Oracle’s shares are down sharply in extended trading, weighing on US stock futures. The tech giant’s concerns about its artificial intelligence (AI) bet have resurfaced, with investors worried that the company’s investment in AIs, including privately-held OpenAI, might not pay off.

Investors fear that Oracle’s AI spending is too focused on catering to one major customer, OpenAI. This has raised concerns about whether the investments will deliver returns. Oracle’s shares are down 13% in premarket activity, with other AI stocks also declining. However, some of the top tech giants, including CoreWeave and SoftBank, have seen smaller declines.

The company’s expectation for capital expenditures to reach $50 billion by May 2026 has added to investor concerns. Oracle already has a significant amount of debt, estimated at over $106 billion, which is expected to swell to $290 billion by 2028.

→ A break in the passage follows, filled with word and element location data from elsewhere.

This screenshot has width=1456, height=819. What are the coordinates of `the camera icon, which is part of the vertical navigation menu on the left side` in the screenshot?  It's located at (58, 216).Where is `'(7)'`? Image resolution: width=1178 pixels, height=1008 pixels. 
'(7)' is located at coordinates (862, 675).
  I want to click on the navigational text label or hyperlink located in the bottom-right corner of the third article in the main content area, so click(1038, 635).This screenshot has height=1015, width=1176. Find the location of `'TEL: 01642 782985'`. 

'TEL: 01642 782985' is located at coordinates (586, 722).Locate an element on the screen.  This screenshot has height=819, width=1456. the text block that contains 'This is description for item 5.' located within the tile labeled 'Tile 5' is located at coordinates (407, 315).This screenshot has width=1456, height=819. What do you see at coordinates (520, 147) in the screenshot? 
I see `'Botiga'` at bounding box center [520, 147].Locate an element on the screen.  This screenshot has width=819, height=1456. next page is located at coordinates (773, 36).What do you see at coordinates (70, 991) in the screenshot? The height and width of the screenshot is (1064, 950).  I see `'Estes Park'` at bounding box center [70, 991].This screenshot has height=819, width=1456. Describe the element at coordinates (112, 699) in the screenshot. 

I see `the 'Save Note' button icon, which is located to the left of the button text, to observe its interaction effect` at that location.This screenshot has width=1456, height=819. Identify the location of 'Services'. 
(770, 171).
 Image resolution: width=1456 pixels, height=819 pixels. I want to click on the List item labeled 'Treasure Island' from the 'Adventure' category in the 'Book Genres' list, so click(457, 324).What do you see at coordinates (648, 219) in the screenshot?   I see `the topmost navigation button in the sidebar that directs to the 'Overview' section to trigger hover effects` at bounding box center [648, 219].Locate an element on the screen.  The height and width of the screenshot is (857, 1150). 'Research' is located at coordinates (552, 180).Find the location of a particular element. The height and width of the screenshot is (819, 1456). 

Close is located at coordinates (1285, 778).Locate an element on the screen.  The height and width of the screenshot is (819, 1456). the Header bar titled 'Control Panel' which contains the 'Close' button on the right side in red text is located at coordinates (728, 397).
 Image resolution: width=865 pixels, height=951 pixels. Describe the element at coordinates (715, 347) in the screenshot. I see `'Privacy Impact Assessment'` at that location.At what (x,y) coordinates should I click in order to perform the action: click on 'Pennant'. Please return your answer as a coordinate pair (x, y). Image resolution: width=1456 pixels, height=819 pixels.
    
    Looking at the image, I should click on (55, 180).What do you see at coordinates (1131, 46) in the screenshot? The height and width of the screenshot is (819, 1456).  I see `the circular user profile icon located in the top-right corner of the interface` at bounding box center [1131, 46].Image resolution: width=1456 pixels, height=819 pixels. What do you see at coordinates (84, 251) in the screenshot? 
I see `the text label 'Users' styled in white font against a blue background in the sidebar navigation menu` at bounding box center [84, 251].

OpenAI is a major player in the AIs market and has received significant investment from tech giants like Google. However, investors are growing concerned about whether OpenAI’s trillion-dollar spending plans will pay off. The company’s publicly traded business partners, including Oracle and SoftBank, have been impacted as investors take out their worries on these companies.

The AI ecosystem is increasingly interconnected, which raises concerns if any major hub falters. The Fed has also hinted at a possible pause in rate cuts, which could further impact the market sentiment.